Work instruction.
Going line by line through the entries below, note each one with "heading", then report how many there are and nothing else.

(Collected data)

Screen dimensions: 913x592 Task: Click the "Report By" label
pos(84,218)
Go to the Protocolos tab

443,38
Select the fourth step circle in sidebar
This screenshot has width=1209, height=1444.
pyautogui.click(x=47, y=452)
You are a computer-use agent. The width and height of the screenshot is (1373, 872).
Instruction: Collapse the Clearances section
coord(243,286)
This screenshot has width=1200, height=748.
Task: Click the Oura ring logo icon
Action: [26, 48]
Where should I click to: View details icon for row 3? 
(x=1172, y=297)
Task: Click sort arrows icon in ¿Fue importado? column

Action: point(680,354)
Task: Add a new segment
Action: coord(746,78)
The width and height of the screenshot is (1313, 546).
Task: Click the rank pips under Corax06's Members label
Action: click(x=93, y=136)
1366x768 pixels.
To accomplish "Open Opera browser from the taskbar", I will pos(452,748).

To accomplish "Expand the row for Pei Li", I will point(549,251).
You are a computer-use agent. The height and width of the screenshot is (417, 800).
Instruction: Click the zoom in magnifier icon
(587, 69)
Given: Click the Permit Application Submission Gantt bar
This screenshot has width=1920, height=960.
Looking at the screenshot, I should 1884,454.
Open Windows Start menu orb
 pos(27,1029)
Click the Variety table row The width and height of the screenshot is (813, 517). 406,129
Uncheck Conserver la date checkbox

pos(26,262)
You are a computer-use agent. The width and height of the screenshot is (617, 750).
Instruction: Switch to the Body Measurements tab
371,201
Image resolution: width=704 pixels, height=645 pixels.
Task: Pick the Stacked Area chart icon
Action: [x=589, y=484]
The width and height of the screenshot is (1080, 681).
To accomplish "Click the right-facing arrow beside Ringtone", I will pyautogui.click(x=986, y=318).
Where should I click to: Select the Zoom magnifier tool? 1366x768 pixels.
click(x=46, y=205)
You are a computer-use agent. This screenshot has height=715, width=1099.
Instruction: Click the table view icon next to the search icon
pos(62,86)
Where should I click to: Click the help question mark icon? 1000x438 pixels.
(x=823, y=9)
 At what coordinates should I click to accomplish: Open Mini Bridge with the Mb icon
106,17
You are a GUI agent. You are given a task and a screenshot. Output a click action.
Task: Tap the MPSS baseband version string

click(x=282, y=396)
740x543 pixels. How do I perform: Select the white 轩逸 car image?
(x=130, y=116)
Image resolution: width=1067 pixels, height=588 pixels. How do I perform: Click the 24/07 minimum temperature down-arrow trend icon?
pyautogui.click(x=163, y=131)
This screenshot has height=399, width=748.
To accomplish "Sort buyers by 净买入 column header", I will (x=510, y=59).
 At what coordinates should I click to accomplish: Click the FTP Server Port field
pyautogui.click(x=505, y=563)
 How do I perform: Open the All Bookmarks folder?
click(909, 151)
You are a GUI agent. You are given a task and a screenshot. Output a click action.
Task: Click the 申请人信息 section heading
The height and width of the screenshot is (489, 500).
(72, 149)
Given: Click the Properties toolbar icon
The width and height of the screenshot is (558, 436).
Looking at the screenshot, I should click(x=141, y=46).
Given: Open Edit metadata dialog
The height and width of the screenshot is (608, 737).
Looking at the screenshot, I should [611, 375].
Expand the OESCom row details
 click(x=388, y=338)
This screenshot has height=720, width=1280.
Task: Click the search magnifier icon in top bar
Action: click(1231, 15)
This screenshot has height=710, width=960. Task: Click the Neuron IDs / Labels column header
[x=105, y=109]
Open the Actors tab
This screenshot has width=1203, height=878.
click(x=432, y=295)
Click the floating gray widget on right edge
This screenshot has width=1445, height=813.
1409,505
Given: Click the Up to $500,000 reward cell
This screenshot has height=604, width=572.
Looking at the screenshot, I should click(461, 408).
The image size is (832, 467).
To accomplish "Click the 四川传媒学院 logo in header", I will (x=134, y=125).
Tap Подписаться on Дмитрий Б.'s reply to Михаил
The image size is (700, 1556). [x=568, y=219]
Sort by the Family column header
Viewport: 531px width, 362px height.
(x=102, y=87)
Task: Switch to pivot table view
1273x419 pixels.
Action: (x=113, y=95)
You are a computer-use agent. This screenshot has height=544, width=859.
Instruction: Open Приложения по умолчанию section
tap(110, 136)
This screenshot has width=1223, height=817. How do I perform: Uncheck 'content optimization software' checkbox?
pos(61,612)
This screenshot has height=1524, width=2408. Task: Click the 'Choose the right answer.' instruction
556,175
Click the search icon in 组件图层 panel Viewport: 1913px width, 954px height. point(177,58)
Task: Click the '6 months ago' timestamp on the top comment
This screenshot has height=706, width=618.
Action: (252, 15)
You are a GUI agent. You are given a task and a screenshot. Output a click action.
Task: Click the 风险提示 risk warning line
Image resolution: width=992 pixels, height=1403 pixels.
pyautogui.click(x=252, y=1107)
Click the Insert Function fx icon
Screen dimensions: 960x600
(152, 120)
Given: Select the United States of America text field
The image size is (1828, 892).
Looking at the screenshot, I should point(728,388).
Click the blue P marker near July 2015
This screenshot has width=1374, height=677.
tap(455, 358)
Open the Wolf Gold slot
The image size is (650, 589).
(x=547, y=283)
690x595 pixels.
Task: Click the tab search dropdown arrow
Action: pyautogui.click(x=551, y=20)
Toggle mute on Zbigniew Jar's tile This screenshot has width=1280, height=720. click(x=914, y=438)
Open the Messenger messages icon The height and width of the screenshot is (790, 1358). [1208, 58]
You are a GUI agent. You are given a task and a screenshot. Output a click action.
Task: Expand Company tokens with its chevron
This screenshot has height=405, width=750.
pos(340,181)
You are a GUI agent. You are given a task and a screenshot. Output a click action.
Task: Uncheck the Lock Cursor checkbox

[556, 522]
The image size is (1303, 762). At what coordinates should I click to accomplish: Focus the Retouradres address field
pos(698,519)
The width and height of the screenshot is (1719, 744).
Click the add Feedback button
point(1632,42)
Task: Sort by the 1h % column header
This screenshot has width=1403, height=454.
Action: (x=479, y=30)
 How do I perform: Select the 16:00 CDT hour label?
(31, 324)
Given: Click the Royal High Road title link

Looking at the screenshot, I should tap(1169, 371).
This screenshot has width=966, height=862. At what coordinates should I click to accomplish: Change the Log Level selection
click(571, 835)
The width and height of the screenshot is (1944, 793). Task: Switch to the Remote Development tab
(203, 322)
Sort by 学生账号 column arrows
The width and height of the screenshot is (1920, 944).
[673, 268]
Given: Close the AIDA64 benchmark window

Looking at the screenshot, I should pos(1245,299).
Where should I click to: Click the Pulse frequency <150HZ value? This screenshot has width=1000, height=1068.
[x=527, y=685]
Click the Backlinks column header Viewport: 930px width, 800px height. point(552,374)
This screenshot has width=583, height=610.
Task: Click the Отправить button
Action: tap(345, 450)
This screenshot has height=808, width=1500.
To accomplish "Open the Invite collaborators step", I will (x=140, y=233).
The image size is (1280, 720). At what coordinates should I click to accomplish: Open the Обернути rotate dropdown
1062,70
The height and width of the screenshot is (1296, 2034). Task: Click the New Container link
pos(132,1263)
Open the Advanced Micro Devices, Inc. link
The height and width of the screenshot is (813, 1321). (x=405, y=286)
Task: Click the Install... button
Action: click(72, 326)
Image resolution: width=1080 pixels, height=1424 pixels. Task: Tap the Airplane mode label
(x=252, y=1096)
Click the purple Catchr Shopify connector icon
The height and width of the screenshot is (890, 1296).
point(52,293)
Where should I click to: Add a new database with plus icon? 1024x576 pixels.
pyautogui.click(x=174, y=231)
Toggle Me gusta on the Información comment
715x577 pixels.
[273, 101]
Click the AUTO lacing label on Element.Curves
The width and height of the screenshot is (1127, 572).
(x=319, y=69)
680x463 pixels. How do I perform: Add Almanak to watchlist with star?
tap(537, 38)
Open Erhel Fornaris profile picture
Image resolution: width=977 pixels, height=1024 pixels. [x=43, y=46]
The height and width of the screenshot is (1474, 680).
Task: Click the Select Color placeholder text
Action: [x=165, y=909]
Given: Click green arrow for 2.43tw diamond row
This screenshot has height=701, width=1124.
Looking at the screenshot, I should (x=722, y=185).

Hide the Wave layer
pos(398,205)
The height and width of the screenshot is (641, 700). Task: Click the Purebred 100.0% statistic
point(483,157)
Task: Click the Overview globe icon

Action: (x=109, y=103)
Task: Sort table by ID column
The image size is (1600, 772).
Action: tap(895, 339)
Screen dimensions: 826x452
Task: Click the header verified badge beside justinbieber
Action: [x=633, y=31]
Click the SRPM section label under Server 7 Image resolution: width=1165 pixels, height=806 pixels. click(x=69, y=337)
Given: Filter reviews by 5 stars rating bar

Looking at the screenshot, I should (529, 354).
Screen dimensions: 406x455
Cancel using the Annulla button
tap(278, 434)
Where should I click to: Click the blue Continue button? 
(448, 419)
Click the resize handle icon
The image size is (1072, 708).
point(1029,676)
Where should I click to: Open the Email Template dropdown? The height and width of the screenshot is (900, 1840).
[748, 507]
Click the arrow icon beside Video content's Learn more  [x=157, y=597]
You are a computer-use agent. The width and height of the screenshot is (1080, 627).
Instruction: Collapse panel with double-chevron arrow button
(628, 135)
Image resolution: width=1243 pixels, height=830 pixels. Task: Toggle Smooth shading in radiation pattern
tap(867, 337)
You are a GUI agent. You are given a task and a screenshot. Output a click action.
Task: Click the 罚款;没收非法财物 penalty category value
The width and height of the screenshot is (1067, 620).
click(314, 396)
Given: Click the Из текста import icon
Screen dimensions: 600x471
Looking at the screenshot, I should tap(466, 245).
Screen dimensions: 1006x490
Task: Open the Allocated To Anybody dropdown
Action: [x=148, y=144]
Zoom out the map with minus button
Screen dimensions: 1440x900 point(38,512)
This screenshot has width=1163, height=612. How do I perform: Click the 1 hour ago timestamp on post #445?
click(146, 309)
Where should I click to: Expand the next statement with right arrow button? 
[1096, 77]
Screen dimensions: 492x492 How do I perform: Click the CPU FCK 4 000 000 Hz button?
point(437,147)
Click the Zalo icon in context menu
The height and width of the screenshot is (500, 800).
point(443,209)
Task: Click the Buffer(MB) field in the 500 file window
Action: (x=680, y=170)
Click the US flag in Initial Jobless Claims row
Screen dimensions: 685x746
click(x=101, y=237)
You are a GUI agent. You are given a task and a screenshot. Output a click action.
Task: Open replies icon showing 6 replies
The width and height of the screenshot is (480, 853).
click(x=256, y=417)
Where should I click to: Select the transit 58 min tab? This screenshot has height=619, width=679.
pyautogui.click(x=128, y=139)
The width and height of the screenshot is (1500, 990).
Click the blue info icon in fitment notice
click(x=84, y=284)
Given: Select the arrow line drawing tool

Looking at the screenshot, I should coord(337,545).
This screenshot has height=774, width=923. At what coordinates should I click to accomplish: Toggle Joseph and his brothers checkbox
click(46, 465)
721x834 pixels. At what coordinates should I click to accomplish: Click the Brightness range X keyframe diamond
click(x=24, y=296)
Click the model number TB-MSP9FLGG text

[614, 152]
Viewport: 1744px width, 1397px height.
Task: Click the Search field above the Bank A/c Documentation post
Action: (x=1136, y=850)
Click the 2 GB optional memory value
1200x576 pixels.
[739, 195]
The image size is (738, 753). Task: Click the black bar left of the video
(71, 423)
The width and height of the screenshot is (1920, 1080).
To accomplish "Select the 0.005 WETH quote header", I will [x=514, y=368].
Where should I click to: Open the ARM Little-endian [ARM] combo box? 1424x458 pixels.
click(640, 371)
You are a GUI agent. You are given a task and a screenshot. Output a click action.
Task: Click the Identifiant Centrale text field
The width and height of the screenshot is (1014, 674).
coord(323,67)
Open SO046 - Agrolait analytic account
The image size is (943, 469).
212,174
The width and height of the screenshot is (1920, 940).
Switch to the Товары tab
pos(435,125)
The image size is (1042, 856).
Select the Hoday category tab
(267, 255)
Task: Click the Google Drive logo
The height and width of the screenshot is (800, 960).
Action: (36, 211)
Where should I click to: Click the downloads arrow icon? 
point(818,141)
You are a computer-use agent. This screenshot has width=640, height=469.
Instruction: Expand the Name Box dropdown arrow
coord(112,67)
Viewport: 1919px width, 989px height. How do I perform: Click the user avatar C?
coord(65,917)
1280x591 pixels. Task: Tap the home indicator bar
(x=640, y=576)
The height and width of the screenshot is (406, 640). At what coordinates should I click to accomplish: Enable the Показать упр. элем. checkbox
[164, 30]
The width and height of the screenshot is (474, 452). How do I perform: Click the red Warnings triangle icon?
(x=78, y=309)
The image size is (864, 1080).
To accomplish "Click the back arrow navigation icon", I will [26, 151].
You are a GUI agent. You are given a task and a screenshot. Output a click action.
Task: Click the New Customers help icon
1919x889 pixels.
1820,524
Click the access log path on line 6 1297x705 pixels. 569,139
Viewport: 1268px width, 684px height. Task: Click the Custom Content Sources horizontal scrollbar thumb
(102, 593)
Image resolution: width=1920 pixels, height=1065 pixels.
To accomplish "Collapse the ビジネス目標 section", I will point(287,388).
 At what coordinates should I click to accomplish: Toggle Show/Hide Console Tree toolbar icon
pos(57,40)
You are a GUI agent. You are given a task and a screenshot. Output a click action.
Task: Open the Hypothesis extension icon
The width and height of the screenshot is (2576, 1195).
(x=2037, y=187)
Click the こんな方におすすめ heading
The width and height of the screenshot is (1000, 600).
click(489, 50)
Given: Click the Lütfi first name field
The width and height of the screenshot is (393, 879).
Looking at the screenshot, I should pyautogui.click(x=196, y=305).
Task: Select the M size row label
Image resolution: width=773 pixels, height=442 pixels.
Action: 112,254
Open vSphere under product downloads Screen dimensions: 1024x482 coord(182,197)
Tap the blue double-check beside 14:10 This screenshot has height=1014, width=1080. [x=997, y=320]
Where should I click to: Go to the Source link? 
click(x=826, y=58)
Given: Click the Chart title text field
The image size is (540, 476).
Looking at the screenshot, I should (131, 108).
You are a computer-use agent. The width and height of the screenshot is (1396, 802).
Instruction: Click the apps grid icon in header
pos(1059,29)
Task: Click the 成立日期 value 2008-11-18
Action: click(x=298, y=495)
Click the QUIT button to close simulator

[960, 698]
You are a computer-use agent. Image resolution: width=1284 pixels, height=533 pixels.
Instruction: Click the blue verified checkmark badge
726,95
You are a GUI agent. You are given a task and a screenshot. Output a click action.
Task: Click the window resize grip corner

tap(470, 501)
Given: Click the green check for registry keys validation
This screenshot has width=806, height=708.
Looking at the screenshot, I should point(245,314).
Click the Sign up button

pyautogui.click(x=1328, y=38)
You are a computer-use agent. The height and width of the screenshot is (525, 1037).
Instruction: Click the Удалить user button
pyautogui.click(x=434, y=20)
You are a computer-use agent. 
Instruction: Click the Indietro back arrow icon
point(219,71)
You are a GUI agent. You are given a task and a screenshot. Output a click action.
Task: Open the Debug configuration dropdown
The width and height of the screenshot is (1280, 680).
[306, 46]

Solution for this exercise.
2